_TASK MATERIAL_:
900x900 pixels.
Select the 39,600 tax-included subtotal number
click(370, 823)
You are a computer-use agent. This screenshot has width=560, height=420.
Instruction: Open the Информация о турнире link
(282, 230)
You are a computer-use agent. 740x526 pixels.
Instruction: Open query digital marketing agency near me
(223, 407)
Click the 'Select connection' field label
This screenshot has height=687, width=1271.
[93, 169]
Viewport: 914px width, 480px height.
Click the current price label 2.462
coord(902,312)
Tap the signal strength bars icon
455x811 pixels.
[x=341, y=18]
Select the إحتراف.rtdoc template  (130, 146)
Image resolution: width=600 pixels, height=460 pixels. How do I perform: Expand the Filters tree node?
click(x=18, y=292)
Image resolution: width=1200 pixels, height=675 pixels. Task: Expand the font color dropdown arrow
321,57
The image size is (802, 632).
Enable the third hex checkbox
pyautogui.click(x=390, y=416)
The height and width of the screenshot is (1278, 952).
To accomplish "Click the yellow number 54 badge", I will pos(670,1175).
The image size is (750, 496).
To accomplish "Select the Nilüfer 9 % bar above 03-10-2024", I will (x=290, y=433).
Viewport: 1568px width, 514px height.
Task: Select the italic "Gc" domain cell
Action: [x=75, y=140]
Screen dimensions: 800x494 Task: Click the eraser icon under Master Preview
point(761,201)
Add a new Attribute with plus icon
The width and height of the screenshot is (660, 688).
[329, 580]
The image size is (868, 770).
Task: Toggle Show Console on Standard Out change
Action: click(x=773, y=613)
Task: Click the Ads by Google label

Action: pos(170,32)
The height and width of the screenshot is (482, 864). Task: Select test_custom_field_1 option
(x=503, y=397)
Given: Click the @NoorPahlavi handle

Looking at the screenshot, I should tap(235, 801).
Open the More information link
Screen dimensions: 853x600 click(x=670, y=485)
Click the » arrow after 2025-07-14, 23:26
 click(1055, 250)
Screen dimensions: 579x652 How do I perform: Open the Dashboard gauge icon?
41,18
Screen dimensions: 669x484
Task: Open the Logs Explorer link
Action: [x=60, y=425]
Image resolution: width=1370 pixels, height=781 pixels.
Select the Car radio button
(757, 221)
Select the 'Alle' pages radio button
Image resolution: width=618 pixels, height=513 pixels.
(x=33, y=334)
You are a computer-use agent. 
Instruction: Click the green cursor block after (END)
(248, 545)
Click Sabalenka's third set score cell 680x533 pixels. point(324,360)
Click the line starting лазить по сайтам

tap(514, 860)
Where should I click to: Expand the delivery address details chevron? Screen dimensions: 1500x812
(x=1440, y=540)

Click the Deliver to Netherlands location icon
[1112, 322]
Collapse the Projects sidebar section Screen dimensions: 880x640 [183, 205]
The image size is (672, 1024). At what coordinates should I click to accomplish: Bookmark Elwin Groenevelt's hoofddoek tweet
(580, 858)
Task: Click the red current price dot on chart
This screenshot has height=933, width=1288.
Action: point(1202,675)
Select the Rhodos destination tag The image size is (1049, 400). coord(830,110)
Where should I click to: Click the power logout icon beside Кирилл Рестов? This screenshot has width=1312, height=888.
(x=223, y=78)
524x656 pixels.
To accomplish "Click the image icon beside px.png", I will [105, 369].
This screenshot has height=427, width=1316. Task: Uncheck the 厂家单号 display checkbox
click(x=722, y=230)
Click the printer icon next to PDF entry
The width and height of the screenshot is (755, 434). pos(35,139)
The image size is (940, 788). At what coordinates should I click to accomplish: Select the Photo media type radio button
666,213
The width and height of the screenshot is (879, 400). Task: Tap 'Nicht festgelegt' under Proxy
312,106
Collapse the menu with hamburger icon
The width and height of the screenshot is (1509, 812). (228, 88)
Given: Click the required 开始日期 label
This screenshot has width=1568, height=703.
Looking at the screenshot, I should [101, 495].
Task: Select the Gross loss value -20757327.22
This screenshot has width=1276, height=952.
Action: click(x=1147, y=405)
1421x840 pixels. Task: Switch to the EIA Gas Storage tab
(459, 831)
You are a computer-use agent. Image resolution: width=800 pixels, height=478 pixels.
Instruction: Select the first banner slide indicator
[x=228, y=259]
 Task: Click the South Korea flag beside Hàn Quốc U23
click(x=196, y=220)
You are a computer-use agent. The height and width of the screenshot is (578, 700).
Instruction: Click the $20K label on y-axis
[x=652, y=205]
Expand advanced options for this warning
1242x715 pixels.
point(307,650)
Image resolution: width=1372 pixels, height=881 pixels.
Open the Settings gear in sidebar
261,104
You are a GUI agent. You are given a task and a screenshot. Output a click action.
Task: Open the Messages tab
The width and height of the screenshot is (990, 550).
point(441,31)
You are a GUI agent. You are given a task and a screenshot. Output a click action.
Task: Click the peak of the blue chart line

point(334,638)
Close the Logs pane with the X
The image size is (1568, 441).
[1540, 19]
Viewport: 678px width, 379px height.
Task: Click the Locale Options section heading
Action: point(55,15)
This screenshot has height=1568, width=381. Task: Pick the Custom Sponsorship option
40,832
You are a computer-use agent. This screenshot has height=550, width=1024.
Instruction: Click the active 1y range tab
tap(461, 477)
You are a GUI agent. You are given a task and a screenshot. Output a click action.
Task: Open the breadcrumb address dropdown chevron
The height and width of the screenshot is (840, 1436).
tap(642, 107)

_AIM OF THE EXERCISE_: Where does the word "computer" occur in the records? Return every line that holds it.

_ANSWER SPACE_:
You are a computer-use agent. This screenshot has width=560, height=420.
You are a computer-use agent. 740x526 pixels.
You are a computer-use agent. 
You are a computer-use agent. Image resolution: width=800 pixels, height=478 pixels.
You are a computer-use agent. The height and width of the screenshot is (578, 700).
You are a computer-use agent. This screenshot has height=550, width=1024.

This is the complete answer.